====== Information shown ======

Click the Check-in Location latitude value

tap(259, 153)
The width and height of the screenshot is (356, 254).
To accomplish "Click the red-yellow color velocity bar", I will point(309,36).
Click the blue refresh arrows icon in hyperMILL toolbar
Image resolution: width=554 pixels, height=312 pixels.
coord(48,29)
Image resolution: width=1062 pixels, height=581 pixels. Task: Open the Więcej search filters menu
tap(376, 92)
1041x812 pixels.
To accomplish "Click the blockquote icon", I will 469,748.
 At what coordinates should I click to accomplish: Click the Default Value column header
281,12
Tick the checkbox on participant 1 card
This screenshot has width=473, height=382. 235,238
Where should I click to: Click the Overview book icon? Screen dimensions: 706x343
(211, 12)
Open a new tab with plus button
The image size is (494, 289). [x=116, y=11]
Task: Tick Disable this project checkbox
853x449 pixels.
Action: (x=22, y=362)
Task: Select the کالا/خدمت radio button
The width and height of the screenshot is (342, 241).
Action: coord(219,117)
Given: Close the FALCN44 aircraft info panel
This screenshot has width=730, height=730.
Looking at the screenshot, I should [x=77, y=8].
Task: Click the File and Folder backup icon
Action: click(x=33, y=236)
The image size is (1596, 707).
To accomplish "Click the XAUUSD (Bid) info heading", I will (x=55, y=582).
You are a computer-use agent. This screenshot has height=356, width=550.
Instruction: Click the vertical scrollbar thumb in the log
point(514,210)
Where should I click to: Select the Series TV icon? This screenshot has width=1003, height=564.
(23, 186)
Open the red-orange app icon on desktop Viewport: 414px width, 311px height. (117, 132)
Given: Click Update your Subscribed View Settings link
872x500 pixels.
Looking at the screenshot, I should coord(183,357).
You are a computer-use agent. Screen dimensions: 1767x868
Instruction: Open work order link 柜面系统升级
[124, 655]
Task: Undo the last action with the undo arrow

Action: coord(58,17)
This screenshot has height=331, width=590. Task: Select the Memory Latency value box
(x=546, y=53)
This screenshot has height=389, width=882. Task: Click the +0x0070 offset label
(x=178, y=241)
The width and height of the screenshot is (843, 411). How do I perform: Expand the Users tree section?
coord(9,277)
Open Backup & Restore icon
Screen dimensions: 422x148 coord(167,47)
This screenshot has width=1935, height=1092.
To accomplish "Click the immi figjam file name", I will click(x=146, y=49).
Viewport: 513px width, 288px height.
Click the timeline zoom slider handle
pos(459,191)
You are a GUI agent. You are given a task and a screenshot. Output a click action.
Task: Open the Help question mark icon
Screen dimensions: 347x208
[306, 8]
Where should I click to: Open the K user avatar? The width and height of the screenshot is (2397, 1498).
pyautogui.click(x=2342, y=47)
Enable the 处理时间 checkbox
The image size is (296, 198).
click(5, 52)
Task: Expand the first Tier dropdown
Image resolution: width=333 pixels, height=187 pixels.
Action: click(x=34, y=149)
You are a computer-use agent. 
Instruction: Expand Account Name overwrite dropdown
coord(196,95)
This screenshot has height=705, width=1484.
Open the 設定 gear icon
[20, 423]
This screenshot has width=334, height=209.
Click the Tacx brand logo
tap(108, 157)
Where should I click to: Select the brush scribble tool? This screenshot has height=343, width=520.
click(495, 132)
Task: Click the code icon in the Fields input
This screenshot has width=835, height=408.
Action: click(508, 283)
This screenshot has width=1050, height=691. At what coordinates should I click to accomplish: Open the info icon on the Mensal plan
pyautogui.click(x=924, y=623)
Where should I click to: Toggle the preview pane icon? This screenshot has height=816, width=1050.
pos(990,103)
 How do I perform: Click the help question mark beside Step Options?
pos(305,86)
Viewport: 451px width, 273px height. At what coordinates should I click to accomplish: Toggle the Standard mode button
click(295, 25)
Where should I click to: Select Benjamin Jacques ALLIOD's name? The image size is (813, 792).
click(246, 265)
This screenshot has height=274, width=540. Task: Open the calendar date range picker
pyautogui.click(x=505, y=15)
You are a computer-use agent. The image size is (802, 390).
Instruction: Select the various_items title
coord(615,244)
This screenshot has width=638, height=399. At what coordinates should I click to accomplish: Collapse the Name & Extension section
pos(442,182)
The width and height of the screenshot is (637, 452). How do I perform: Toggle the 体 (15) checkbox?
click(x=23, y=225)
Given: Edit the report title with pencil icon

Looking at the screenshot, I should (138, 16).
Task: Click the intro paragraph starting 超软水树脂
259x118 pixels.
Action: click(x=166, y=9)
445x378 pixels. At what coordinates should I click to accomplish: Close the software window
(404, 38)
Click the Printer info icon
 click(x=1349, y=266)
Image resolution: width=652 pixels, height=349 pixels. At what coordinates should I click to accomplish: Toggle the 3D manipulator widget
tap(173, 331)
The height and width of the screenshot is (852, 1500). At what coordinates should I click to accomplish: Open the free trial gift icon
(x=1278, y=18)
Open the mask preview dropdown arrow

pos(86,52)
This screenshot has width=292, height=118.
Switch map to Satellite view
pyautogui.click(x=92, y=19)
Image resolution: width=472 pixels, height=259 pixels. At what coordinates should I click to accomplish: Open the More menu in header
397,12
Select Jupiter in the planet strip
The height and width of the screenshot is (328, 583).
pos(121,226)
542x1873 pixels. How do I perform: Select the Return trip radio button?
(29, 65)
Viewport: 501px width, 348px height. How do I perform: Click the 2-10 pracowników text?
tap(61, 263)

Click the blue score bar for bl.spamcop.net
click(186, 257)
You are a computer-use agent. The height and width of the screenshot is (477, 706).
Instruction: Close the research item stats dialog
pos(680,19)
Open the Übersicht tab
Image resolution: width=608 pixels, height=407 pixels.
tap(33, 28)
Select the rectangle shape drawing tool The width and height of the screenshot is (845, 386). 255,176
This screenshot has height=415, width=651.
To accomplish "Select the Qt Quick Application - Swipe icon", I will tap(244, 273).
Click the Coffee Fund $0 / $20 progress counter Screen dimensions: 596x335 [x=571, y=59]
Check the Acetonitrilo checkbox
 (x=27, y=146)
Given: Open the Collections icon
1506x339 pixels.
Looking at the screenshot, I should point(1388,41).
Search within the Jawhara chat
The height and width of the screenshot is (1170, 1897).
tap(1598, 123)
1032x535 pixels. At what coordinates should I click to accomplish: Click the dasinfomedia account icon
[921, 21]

======

# What needs to be done
Update the entries from the line with "Where should I click to: Select the brush" up to and including the line with "pos(305,86)", changing "scribble" to "freehand" and keeping everything else the same.

# The reply
Where should I click to: Select the brush freehand tool? This screenshot has height=343, width=520.
click(495, 132)
Task: Click the code icon in the Fields input
This screenshot has width=835, height=408.
Action: click(508, 283)
This screenshot has width=1050, height=691. At what coordinates should I click to accomplish: Open the info icon on the Mensal plan
pyautogui.click(x=924, y=623)
Where should I click to: Toggle the preview pane icon? This screenshot has height=816, width=1050.
pos(990,103)
 How do I perform: Click the help question mark beside Step Options?
pos(305,86)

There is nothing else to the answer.